By following these simple steps, you’ll be well-equipped to tackle multiplication problems and find the product with ease and confidence.

## Multiplier, Multiplicand, and Product

In a multiplication operation, there are three important terms:

• Multiplier: The number you are multiplying.
• Multiplicand: The number being multiplied by the multiplier.
• Product: The result of the multiplication operation.

For example, in the multiplication operation 3 x 4 = 12, 3 is the multiplier, 4 is the multiplicand, and 12 is the product.

## Commutative Property of Product

The commutative property of product states that the order in which you multiply numbers does not affect the product. In other words, the product remains the same even if you switch the order of the multiplier and the multiplicand. For example, 3 x 4 = 4 x 3, since both equal 12.
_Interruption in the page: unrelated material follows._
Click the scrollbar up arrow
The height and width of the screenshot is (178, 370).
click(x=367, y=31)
## Product of Fractions and Decimals

Multiplying fractions and decimals may seem intimidating, but it’s actually quite simple. Let’s break it down into two separate sections: product of fractions and product of decimals.

### Product of Fractions

To multiply fractions, follow these steps:

1. Multiply the numerators (top numbers) to get the new numerator.
2. Multiply the denominators (bottom numbers) to get the new denominator.
3. Simplify the resulting fraction if necessary.

For example, to multiply 2/3 by 3/4, multiply the numerators (2 x 3 = 6) and the denominators (3 x 4 = 12) to get the product 6/12. Simplify the fraction to get the final product of 1/2.

### Product of Decimals

To multiply decimals, follow these steps:

1. Ignore the decimal points and multiply the numbers as if they were whole numbers.
2. Count the total number of decimal places in both numbers.
3. Place the decimal point in the product so that the number of decimal places is equal to the total counted in step 2.
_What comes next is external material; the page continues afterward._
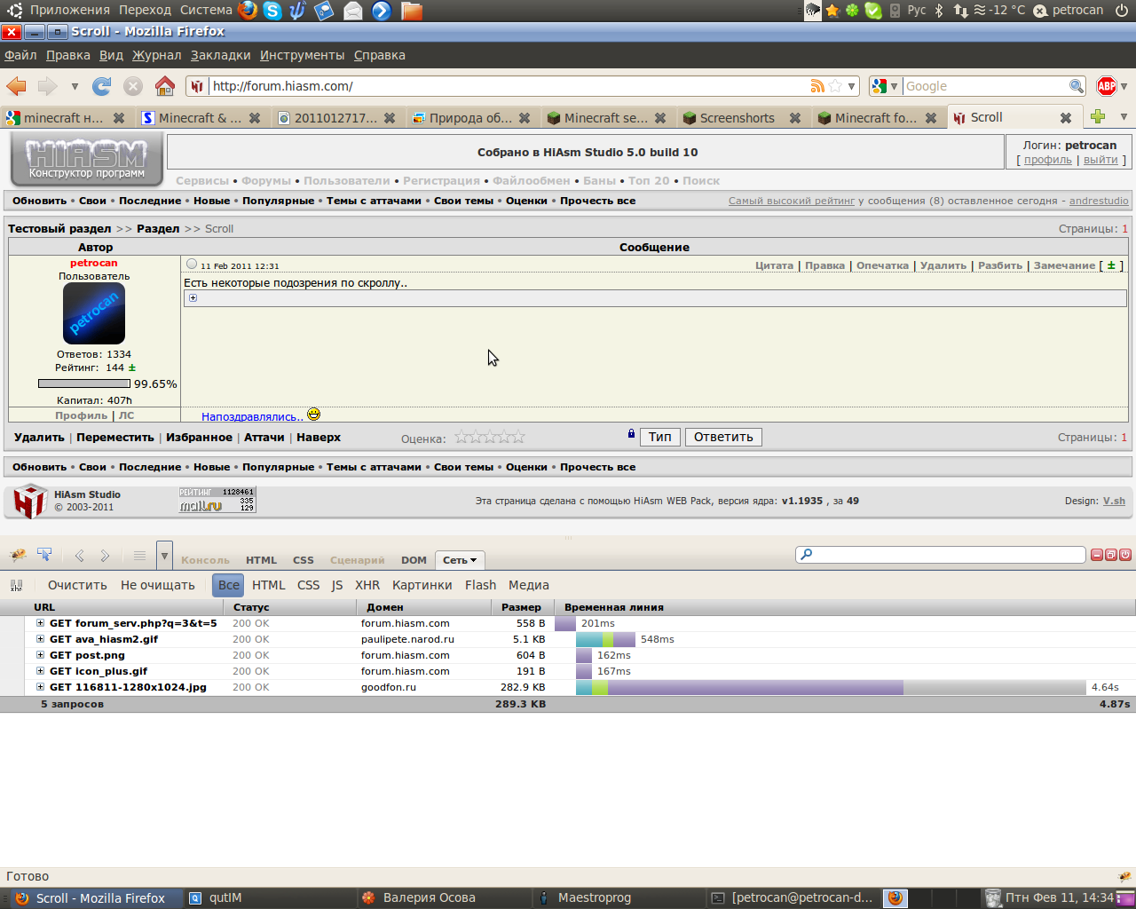1136x909 pixels.
Task: Open the "Закладки" menu
Action: (x=220, y=55)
For example, to multiply 0.2 by 0.3, first multiply the numbers as if they were whole numbers (2 x 3 = 6). Since both numbers have one decimal place, the product should also have one decimal place. So, the final product is 0.06.

### Solved Examples

Let’s take a look at some solved examples to better understand the concept of product in math:

1. Find the product of 7 and 6.

7 x 6 = 42

So, the product of 7 and 6 is 42.

2. Find the product of 2/5 and 3/4.

To multiply the fractions, multiply the numerators (2 x 3 = 6) and the denominators (5 x 4 = 20) to get the product 6/20. Simplify the fraction to get the final product of 3/10.

3. Find the product of 0.25 and 0.4.

First, multiply the numbers as if they were whole numbers (25 x 4 = 100). Since both numbers have two decimal places, the product should also have four decimal places. So, the final product is 0.1000, which can be simplified to 0.1.

## Practice Problems

Now that you’ve seen some examples, try solving these practice problems to test your understanding of the product in math:

1. Find the product of 8 and 9.
2. Find the product of 3/7 and 2/3.
3. Find the product of 0.05 and 0.2.

Remember that Brighterly has the best math worksheets for kids to help you practice and master the concept of the product in math. So, keep practicing and have fun with math!

## Conclusion

In conclusion, the product is a vital element in mathematics, representing the outcome of multiplying two or more numbers together. This indispensable concept lays a robust foundation for a plethora of other mathematical operations and equations. At Brighterly, we firmly believe that understanding the product of whole numbers, fractions, and decimals is paramount for nurturing and developing strong math skills.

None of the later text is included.